Zaloga, the author of numerous books about World War II, opens Smashing Hitler’s Panzers by discussing the strategic setting in the European Theater before Operation Wacht am Rhein (Watch on the Rhine), the original German code name for the Ardennes campaign, also known as the Battle of the Bulge. He also examines planning for the German offensive, from Adolf Hitler’s “big solution” that called for the capture of Antwerp, Belgium, to less ambitious alternatives (“small solutions”) proposed by his generals and ultimately rejected by Hitler.

Readers may find Zaloga’s use of the term “Operation Autumn Mist” (Herbstnebel) instead of the more familiar “Watch on the Rhine” interesting. The latter was the original name for the Ardennes operation; the German High Command renamed it Autumn Mist in early December 1944, but old habits remain hard to break.

After his discussion of the strategic setting, Zaloga details the primary German unit covered in his book, the 12th SS Panzer Division, a Waffen-SS formation nicknamed the “Hitler Youth Division” because it was organized in 1943 with volunteers from the Nazi Party youth group.

The 12th had been introduced to combat in Normandy, France, in the summer of 1944 and had to be reconstructed in the fall after suffering heavy losses, particularly among its tank crews. As Zaloga points out, the 12th SS Panzer Division units, while at full strength at the opening of Autumn Mist on Dec. 16, were composed of recently trained recruits of poor quality.

This—coupled with issues with distribution of fuel and ammunition, and a sudden thaw that turned the already inadequate road network into a quagmire—all but doomed the offensive before it started. The operation was dealt additional setbacks when the infantry units failed to achieve the initial penetration of U.S. lines.

On the other side, Zaloga describes the U.S. forces opposing the 12th SS Panzer Division, the first of which was the 99th “Checkerboard” Infantry Division, an inexperienced outfit that accorded itself well after recovering from the initial shock of the offensive.
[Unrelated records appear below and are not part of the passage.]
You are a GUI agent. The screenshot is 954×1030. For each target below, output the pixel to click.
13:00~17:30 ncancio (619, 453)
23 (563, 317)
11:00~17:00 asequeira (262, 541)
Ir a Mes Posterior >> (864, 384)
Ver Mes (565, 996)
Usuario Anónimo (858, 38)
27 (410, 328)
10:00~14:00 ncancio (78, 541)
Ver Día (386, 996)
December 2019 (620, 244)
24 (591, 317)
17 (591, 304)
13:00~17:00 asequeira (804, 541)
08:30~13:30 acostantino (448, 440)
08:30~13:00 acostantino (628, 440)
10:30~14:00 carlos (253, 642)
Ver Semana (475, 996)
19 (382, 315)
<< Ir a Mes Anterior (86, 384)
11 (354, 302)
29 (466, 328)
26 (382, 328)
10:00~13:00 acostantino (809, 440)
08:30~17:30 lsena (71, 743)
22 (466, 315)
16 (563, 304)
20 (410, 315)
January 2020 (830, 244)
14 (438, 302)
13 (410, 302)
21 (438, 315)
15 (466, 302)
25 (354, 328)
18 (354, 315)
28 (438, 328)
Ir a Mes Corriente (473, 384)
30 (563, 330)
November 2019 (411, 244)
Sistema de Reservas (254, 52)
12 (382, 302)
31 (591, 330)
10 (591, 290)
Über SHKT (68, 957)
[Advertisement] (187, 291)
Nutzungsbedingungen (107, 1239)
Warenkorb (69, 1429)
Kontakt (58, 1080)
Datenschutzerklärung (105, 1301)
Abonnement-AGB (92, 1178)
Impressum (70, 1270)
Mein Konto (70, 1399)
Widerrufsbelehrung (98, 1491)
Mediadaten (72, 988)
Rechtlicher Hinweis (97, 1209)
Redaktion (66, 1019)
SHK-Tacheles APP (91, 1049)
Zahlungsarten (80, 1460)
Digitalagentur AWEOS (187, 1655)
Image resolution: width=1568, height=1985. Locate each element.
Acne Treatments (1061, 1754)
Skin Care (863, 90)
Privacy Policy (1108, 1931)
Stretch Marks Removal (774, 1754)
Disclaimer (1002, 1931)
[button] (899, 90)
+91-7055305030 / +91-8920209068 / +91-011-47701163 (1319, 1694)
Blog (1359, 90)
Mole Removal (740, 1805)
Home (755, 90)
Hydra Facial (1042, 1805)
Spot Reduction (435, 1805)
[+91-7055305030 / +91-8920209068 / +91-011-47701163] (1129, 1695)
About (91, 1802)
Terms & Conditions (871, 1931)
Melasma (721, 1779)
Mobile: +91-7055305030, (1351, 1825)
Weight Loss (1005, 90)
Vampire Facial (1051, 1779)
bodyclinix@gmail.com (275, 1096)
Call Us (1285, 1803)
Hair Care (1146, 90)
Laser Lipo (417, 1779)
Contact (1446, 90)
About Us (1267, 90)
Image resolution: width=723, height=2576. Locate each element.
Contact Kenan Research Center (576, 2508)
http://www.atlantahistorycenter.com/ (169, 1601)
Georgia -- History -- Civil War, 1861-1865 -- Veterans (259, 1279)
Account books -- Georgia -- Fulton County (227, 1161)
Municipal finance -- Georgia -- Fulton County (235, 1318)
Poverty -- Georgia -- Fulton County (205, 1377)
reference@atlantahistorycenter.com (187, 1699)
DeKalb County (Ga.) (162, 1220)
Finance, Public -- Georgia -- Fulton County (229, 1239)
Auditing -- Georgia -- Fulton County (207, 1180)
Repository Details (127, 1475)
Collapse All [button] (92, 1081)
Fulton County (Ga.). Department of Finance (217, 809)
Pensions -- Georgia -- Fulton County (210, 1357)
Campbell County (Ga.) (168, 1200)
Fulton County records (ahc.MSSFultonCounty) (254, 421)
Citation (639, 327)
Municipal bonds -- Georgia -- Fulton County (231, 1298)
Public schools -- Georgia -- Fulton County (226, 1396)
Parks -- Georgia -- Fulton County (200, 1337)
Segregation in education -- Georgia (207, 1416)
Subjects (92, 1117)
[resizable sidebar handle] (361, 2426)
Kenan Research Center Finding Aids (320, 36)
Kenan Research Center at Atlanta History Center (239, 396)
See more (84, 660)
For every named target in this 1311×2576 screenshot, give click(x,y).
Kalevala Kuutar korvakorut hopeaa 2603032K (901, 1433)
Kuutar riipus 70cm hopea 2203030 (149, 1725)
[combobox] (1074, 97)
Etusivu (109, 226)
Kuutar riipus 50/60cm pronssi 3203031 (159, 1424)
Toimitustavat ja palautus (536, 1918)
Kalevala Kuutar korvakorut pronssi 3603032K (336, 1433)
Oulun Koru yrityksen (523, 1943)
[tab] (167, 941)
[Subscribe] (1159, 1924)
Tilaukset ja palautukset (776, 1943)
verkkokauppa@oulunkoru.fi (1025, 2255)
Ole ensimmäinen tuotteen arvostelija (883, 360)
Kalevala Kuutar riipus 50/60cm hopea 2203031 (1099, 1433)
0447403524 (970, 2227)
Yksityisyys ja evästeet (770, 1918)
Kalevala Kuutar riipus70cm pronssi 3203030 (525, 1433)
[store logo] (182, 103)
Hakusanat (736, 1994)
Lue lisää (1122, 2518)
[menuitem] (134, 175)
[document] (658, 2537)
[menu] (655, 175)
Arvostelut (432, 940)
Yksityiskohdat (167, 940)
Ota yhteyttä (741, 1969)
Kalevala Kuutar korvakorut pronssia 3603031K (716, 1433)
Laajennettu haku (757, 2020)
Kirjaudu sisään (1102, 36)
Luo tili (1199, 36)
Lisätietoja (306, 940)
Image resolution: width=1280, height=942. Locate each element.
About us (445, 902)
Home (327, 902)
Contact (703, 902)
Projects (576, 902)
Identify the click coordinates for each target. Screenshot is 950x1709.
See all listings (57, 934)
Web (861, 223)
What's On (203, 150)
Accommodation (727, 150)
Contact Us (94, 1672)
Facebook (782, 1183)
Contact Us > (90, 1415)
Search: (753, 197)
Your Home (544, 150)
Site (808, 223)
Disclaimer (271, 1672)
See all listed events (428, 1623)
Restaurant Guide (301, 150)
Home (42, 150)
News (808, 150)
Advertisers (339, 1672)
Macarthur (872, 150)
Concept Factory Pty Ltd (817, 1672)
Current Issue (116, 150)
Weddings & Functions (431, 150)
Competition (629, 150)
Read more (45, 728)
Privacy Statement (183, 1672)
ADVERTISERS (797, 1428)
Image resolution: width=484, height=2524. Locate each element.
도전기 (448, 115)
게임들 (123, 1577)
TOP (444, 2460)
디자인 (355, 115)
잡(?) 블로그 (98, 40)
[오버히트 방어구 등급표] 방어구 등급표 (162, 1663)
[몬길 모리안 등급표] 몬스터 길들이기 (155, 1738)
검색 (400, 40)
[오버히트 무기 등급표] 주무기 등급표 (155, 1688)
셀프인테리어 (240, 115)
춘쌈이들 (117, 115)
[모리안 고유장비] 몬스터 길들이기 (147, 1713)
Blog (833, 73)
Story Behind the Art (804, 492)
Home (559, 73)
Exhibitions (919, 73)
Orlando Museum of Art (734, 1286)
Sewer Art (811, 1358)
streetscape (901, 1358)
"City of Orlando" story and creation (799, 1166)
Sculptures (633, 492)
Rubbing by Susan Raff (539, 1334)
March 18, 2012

The 12th then faced off against the veteran 2nd “Indianhead” and 1st “Big Red One” Infantry Divisions.

A highlight of the book is Zaloga’s detailed descriptions of each division’s engagements against the German panzers in and around the Belgian towns of Krinkelt-Rocherath and Butgenbach. In each case, the American defenders inflicted heavy, irreplaceable losses on the Germans.

As a result, the Germans abandoned the Sixth SS Panzer Army’s drive toward Antwerp in about a week, and shifted the operation’s focal point to the south in the Fifth Panzer Army’s sector, as the Fifth had achieved more success and surrounded the key crossroads town of Bastogne.

Zaloga’s prose is readable and includes a number of excellent maps (some a bit small) and dozens of photographs that help provide context. The book could have used more careful editing, as a number of units are misidentified and there are a handful of typos.

That said, Smashing Hitler’s Panzers is a fine contribution to the literature on the Battle of the Bulge.

 

Matthew Seelinger is chief historian of the Army Historical Foundation, located at the National Museum of the United States Army, Fort Belvoir, Virginia, and editor of the foundation’s quarterly magazine, On Point.